┌──

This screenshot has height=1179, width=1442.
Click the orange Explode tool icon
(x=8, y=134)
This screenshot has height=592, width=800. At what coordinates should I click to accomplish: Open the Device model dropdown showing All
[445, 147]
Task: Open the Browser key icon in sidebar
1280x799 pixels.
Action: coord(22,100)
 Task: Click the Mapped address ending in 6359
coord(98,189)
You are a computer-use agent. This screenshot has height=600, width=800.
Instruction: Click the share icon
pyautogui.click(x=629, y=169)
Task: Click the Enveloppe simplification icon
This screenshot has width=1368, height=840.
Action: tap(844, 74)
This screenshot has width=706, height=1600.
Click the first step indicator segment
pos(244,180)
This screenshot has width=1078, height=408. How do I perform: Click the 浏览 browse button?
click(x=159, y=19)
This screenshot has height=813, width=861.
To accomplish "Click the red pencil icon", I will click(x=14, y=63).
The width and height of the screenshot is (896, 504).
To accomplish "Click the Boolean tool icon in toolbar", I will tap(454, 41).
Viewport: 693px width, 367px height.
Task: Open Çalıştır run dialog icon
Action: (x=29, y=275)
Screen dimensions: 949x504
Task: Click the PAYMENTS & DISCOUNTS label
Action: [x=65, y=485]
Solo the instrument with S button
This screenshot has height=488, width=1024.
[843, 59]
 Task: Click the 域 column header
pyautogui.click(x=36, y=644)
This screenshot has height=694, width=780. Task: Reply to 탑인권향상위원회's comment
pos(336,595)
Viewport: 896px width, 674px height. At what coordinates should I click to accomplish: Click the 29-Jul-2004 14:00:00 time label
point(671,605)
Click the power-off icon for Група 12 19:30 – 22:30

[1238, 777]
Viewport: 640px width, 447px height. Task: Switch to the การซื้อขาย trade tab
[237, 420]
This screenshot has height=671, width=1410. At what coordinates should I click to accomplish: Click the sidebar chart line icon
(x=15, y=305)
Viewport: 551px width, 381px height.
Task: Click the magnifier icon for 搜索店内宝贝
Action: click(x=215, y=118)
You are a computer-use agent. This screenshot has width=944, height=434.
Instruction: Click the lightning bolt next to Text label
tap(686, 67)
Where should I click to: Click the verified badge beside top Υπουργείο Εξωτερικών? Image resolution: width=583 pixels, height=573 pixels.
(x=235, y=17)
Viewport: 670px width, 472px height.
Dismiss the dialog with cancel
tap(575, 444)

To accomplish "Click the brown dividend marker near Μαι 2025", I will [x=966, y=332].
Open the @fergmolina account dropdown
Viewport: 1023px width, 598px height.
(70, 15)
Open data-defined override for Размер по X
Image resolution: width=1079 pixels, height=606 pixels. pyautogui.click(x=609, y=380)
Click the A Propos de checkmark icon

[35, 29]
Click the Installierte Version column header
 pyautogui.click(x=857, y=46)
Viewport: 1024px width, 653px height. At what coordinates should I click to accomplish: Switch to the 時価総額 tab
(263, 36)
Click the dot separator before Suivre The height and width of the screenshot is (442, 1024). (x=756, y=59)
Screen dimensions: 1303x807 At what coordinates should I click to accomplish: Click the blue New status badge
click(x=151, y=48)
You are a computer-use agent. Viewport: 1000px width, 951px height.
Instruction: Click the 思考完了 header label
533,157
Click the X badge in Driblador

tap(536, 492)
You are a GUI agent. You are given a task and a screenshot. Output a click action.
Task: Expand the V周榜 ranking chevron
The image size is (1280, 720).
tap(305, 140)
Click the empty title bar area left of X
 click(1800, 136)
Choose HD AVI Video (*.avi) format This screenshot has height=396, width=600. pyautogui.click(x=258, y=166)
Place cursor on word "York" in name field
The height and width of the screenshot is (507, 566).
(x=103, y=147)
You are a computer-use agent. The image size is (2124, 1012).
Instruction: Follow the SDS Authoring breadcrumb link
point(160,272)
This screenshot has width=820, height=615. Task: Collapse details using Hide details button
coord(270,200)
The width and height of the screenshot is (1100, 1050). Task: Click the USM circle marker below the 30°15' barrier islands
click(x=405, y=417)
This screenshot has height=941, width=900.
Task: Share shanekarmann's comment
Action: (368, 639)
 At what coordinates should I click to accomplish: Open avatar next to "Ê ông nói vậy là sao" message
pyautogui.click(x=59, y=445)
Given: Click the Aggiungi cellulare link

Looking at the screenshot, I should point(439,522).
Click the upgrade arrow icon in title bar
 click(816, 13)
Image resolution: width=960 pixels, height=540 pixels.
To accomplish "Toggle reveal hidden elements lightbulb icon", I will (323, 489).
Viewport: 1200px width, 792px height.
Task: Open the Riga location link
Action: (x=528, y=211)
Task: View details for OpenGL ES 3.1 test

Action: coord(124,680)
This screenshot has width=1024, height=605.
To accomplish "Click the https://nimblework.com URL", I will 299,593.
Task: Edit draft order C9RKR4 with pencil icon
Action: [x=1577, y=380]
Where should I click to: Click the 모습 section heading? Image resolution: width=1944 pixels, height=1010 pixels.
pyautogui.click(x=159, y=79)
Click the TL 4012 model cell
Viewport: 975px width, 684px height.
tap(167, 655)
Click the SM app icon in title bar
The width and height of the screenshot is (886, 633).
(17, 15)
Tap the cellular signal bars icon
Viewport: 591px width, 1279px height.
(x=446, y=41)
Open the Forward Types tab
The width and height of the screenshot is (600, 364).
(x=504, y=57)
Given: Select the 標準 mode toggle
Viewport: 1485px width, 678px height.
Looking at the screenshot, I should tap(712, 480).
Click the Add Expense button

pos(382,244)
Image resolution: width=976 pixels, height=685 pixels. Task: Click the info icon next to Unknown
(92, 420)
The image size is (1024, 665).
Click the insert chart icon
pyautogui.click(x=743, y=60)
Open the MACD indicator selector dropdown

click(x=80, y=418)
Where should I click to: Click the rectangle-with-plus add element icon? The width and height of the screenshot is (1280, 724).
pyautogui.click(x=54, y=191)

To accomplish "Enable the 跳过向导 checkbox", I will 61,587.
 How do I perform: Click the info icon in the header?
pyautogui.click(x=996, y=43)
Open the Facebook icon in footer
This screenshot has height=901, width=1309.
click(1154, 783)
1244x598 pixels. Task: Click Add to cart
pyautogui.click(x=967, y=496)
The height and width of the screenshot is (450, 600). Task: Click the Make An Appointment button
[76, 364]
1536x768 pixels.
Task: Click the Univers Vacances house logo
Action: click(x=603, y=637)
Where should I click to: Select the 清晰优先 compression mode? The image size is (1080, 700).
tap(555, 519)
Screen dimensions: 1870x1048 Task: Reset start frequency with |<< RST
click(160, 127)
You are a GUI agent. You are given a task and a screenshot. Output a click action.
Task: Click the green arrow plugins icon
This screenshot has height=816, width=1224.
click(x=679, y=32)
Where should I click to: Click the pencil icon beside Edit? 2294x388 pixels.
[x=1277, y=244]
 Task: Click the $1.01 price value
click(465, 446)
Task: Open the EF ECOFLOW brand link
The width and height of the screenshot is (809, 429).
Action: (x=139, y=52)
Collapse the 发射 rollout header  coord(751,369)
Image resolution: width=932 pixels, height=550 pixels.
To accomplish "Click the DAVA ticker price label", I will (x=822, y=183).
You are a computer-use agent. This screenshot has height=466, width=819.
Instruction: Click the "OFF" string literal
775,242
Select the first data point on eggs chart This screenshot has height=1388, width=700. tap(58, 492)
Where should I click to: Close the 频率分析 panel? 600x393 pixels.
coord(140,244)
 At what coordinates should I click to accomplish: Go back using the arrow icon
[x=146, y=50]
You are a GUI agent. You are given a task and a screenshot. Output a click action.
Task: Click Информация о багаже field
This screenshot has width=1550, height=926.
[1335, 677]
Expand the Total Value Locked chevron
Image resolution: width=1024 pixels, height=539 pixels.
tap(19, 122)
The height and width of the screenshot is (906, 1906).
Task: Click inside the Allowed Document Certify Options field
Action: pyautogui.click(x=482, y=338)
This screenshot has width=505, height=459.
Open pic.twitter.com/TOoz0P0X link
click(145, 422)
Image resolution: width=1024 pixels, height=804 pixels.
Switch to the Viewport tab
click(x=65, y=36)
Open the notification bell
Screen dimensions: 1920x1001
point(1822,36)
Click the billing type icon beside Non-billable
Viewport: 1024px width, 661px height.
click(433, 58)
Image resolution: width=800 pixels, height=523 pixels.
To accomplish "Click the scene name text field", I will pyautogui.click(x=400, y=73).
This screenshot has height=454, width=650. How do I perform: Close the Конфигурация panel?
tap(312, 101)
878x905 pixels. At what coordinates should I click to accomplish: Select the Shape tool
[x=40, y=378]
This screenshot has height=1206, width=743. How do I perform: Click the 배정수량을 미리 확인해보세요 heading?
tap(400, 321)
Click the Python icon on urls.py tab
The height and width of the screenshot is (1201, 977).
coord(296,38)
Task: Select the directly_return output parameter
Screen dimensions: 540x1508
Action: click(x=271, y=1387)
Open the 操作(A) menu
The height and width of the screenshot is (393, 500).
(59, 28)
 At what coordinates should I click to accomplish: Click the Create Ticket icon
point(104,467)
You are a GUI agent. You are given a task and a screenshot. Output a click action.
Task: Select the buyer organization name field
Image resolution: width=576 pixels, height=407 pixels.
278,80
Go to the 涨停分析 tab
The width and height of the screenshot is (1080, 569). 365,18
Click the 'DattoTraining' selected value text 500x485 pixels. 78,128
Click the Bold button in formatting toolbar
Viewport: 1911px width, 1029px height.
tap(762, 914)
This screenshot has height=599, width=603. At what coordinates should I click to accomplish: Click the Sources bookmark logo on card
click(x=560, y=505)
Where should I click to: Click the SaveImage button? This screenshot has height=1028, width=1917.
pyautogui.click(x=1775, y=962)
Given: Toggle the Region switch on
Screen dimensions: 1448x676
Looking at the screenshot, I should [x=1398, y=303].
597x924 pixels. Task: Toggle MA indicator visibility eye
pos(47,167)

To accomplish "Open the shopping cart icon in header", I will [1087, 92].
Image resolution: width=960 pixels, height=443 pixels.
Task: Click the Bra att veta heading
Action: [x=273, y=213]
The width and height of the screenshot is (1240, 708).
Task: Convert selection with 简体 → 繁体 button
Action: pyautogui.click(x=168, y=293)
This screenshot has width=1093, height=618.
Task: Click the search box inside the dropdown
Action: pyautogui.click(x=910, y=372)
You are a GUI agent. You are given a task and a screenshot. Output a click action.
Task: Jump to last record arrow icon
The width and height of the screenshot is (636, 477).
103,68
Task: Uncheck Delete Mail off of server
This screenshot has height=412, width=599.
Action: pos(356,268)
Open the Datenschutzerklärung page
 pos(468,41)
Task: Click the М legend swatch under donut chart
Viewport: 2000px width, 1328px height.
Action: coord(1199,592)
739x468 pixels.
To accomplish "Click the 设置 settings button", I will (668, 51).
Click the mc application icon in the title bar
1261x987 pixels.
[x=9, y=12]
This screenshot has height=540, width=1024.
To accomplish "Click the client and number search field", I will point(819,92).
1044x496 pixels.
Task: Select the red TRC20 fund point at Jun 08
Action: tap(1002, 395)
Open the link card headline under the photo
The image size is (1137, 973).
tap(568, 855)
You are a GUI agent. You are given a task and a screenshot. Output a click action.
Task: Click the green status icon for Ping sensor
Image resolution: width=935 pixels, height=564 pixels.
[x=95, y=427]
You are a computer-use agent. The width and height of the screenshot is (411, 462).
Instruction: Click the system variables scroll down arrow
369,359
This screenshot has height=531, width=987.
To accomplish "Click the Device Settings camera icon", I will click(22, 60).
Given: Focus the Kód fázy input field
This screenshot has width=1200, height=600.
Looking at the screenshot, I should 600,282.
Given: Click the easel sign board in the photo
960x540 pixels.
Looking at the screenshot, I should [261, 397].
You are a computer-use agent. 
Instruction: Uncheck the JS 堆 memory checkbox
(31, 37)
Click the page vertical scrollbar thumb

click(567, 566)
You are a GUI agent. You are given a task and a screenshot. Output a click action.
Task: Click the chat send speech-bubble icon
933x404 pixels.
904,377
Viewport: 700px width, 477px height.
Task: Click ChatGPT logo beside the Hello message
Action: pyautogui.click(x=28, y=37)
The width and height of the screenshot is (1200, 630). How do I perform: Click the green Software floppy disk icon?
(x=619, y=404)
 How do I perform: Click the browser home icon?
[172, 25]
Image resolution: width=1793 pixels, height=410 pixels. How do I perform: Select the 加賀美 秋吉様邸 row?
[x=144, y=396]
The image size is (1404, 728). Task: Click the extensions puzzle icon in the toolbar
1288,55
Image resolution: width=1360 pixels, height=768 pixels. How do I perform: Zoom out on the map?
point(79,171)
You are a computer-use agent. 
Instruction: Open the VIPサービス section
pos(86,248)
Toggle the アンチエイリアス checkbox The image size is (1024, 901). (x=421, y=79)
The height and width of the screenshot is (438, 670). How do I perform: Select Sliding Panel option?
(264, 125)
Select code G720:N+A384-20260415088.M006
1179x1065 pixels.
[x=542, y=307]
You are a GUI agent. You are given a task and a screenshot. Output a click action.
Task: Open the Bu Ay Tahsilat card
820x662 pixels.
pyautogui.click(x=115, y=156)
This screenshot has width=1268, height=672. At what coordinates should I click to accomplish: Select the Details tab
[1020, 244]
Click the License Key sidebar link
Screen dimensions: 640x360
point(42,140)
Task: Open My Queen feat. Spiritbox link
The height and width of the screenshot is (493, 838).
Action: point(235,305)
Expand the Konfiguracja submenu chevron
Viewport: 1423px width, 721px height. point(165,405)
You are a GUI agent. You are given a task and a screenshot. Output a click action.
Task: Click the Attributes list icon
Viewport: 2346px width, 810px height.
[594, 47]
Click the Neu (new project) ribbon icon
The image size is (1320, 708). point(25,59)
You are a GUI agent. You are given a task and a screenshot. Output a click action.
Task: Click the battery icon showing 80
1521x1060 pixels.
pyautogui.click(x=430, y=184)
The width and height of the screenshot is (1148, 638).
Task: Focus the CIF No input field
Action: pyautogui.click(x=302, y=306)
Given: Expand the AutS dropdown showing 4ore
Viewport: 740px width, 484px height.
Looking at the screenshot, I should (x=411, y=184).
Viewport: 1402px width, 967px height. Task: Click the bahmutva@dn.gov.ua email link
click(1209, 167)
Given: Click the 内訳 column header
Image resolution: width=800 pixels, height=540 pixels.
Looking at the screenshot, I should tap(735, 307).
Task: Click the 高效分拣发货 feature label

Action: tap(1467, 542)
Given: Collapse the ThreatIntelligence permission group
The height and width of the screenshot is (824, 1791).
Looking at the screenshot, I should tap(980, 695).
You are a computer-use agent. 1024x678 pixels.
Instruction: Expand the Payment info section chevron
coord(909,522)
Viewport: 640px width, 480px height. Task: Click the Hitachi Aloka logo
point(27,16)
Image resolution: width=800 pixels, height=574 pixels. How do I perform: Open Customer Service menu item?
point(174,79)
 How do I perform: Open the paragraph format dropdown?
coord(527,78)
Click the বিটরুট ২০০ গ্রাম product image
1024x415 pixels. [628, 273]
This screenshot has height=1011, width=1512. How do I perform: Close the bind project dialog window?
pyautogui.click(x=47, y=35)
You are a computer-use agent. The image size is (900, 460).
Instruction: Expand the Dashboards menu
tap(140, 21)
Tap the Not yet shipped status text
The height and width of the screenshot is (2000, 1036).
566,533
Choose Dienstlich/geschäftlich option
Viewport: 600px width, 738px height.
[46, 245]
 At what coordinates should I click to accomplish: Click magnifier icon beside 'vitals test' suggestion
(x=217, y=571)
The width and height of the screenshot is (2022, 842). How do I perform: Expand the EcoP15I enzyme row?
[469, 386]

└──

*WORK REQUEST*
Beginning at the line above with "Where should I click to: Click the rectangle-with-plus" and finishing at the line with "Task: Click the green arrow plugins icon", return each line exactly and return nothing else.

*PROBLEM SOLUTION*
Where should I click to: Click the rectangle-with-plus add element icon? The width and height of the screenshot is (1280, 724).
pyautogui.click(x=54, y=191)

To accomplish "Enable the 跳过向导 checkbox", I will 61,587.
 How do I perform: Click the info icon in the header?
pyautogui.click(x=996, y=43)
Open the Facebook icon in footer
This screenshot has height=901, width=1309.
click(1154, 783)
1244x598 pixels. Task: Click Add to cart
pyautogui.click(x=967, y=496)
The height and width of the screenshot is (450, 600). Task: Click the Make An Appointment button
[76, 364]
1536x768 pixels.
Task: Click the Univers Vacances house logo
Action: click(x=603, y=637)
Where should I click to: Select the 清晰优先 compression mode? The image size is (1080, 700).
tap(555, 519)
Screen dimensions: 1870x1048 Task: Reset start frequency with |<< RST
click(160, 127)
You are a GUI agent. You are given a task and a screenshot. Output a click action.
Task: Click the green arrow plugins icon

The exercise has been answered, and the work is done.